Um acordo de 1997 entre o governo federal e defensores de crianças imigrantes, conhecido como acordo Flores, especifica como deve ser a educação para as crianças em detenção: instrução em língua inglesa, ciência, matemática, estudos sociais, leitura, escrita e educação física.

Segundo as diretrizes da Saúde e Serviços Humanos (HHS na sigla em inglês), todos os residentes nos abrigos infantis, a maioria dos quais é administrada por órgãos independentes de serviços sociais, devem receber uma avaliação educacional em 72 horas após sua chegada, e ter acesso a educação que leve em conta sua "capacidade linguística", assim como "diversidade e sensibilidade cultural".

Os critérios da ICE dizem que as crianças detidas em centros de detenção familiares devem ter um currículo e professores diplomados basicamente idênticos aos de uma escola pública comum. Os padrões dizem que as crianças com deficiências devem ser avaliadas e ter acesso a serviços de tradução.

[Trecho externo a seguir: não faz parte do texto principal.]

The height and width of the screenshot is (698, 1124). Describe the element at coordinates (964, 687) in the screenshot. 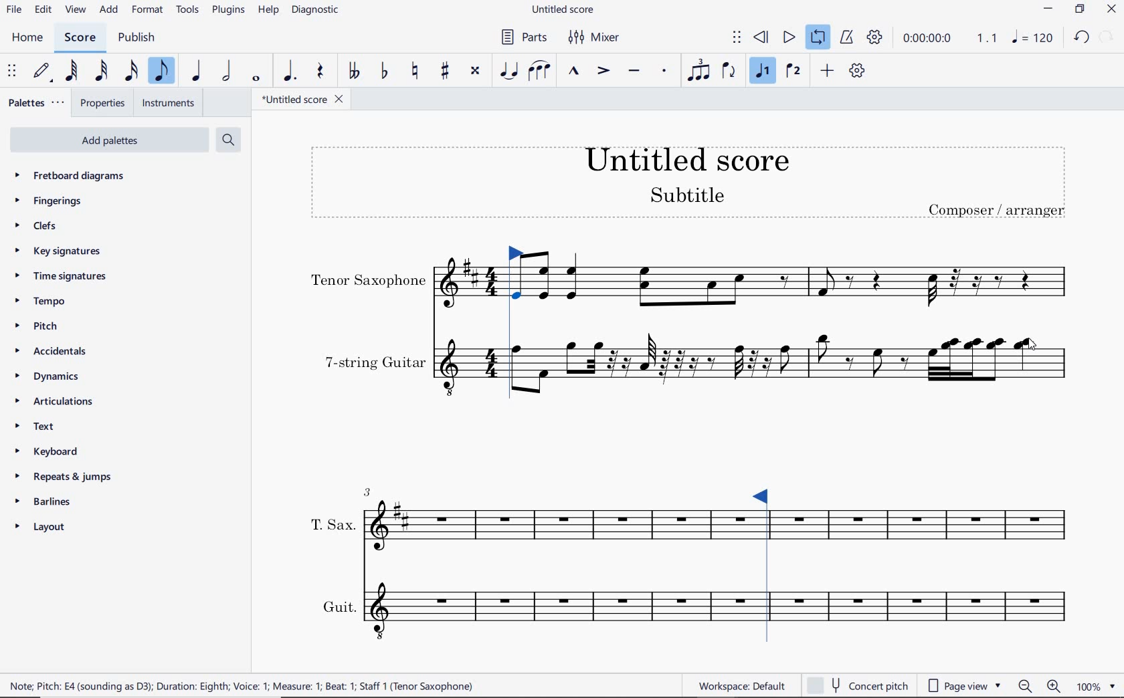

I see `page view` at that location.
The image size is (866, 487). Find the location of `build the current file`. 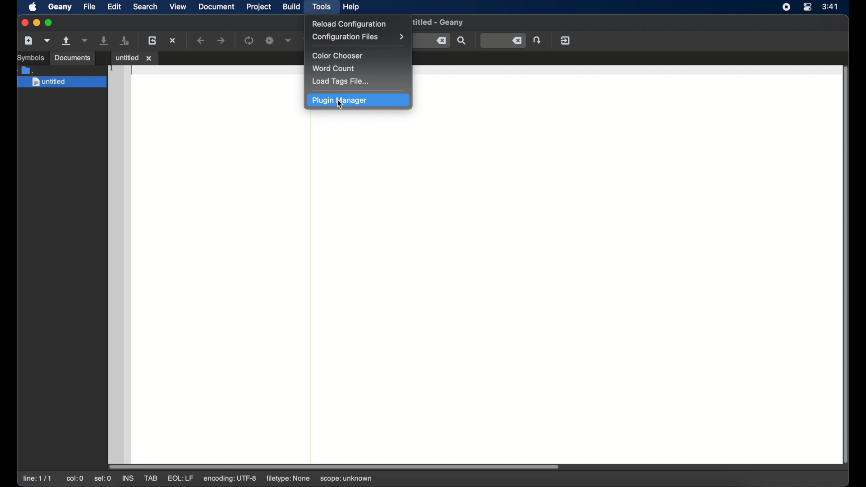

build the current file is located at coordinates (270, 41).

Os advogados de crianças migrantes afirmam que essas exigências não são cumpridas de modo consistente. Mas alguns funcionários do sistema dizem se orgulhar do que conseguem realizar, diante dos muitos obstáculos.

Uma dessas pessoas, que pediu para não ser identificada porque o governo não aprova comentários públicos, disse que os sistemas estão implementados para garantir que os jovens migrantes recebam pelo menos seis horas de instrução por dia, com registros detalhados em tempo real para cada criança. Qualquer tempo de instrução perdido por uma criança, seja por razão médica ou outra, deve ser registrado e justificado.

No sul da Flórida, as escolas de dois abrigos para crianças migrantes são administradas pelo sistema educacional público local —um arranjo atípico. Um dos abrigos e a His House Children’s Home, onde Baez ensina. O distrito escolar do condado de Miami-Dade recebe financiamento estadual para educar os jovens detidos, e os professores e conselheiros nos abrigos são certificados pelo Estado, segundo Alberto Carvalho, o superintendente da região.

Baez disse que no início de junho, quando ela entrou em férias, todos os seus alunos tinham cruzado a fronteira como menores desacompanhados; nenhum estava entre os separados à força dos pais pelas autoridades.

Ela leva seus alunos em várias excursões por ano, a museus, ao aquário e ao zoológico.

Apesar dos desafios de ensinar lá, a maioria dos professores no lar consideram que é um dos melhores empregos que já tiveram, segundo ela: "As crianças são muito responsáveis, felizes por estarem na escola e ansiosas para aprender inglês".